Here one way to approach your exercise. Ask yourself the following: At 1 P.M., how many hours has it been since the east-sailing ship passed point A? Using that, how far east of point A will it have traveled? Similarly, how many hours has the south-sailing ship been sailing since passing point A and how far south will it have traveled in that time? Now draw a diagram showing the position of the two ships at 1 P.M. relative to point A and then calculate the distance between the ships. (See Pythagorean theorem.) Once done, you may wish to look back at the problem to see if you could have done it in your head. This particular exercise was constructed to make the calculation easy via the use of a special right triangle. For problems like this you are expected to assume a flat earth, and if the distances involved are small, as they are in this problem, and point A is not at an extreme latitude, then your answer will be close to what you would get if you took the Earth's curvature into account. For larger distances or extreme latitudes, you would need to know the latitude of point A and whether the first ship was sailing a rhumb line (constantly due east) or a great circle route which carried it due east as it passed point A. -- ToE 13:37, 20 March 2016 (UTC)[My apologies to the questioner for misreading the question as being the much simpler one of "How far were the ships separated at 1 P.M.?" -- ToE 21:52, 20 March 2016 (UTC)]- Oops! So if the questioner did work out the simpler exercise as I initially suggested, they would have wound up with a diagram showing the east-sailing ship 30 km east of point A and the south-sailing ship 40 km south of point A at 1 P.M. From that point, I offer two methods to calculate the separation speed at that time, the first using simple calculus. Let x be the distance from point A to the east-sailing ship, and let y be the distance from point A to the south-sailing ship. At time 1 P.M., x = 30 km and y = 40 km. Moreover, dx/dt = 15 km/hr and dy/dt = 10 km/hr. If you let s be the distance between the ships, then the Pythagorean theorem tells you s2= x2 + y2. Differentiate both sides of the equation with respect to time to get 2s·ds/dt = 2x·dx/dt + 2y·dy/dt. Solve for ds/dt = (x·dx/dt + y·dy/dt)/s. Plug in the values and there is your answer. And the numbers do turn out to be easy enough to do in your head!
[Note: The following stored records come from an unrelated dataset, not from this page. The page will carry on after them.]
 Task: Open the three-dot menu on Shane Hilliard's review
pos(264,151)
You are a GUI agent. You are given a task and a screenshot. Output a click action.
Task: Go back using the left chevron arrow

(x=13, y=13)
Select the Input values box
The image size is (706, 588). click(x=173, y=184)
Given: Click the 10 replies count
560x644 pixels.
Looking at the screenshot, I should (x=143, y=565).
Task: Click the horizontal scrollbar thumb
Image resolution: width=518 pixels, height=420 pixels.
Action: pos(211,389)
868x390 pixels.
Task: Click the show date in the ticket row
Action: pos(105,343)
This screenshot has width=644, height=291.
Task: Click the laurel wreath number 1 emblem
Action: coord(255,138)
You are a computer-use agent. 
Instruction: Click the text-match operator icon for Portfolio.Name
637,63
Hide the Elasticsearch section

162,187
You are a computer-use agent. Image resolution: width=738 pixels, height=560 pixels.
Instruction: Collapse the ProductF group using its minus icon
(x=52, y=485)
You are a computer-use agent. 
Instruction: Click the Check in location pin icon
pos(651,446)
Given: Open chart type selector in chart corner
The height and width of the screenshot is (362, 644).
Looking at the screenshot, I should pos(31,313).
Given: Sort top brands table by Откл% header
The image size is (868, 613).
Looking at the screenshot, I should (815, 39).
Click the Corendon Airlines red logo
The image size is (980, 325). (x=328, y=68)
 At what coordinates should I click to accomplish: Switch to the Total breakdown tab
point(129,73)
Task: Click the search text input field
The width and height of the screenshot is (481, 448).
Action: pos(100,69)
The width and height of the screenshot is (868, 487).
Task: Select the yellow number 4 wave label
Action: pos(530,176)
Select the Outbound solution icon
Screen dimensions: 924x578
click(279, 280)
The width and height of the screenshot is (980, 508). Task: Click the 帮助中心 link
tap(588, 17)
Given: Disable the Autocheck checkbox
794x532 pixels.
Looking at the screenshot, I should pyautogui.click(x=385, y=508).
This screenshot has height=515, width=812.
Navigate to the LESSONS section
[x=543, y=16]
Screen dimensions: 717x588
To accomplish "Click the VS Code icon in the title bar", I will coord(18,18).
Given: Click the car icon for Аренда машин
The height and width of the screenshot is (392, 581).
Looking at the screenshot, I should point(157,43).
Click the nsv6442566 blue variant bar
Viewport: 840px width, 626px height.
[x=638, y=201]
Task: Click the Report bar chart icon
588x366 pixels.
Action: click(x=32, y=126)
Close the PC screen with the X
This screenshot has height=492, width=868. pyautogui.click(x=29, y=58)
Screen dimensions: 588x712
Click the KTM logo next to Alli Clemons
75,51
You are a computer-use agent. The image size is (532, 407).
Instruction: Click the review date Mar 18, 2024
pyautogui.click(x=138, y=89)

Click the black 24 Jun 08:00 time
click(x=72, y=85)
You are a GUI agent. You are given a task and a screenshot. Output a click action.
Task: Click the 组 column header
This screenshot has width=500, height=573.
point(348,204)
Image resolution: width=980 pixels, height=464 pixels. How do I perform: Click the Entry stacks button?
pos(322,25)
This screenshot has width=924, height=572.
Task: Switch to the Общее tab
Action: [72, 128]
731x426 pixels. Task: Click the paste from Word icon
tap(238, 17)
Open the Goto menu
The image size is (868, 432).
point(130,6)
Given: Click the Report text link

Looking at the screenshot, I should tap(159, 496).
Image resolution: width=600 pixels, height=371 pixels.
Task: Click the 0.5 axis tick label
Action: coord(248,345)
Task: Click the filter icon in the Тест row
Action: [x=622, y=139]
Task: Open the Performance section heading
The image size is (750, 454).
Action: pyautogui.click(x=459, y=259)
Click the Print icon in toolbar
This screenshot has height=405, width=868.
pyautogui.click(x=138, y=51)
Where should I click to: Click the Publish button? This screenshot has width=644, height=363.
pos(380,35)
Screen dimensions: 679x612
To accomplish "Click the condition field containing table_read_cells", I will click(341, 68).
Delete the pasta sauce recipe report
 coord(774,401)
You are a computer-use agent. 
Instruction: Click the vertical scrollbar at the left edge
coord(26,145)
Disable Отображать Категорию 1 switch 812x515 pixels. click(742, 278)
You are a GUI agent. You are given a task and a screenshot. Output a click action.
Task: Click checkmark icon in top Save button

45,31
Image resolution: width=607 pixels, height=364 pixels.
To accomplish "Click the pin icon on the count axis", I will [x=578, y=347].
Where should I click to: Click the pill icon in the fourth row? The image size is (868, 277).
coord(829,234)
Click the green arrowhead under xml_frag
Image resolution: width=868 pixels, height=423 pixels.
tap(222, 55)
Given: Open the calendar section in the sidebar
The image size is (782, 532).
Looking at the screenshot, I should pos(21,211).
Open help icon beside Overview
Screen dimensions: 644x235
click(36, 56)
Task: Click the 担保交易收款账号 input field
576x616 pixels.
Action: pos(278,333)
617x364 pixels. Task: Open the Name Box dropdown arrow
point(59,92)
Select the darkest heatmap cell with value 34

- This question could also be asked in the context of a pre-calculus physics class where the student is expected to use vectors but not differentiation. In that case, let's consider the the motion of the south-sailing ship with respect to the east-sailing ship. Choose the convenient coordinate system relative to the east-sailing ship (so that ship is at rest in this coordinate system) with the positive x-axis pointing west and the positive y-axis pointing south. (Other choices will work as well, but this way we get to use only positive values.) The displacement vector s of the south-sailing ship with respect to the east-sailing ship is (30 km, 40 km). The velocity vector v of the south-sailing ship with respect to the east-sailing ship is (15 km/hr, 10 km/hr). (That is, in addition the the 10 km/hr southward component, the south-sailing ships is moving 15 km/hr west with respect to the east-sailing ship, even though it is moving neither east nor west with respect to the globe.) To determine the separation speed of the two ships, find the component of the velocity vector v parallel to the displacement vector s by taking the dot product of v with the unit vector parallel to s, namely v·(s/|s|), which gives you the same calculation as when we used the derivative. If you haven't learned about dot products yet, you can determine this scalar projection by using a bit of trigonometry.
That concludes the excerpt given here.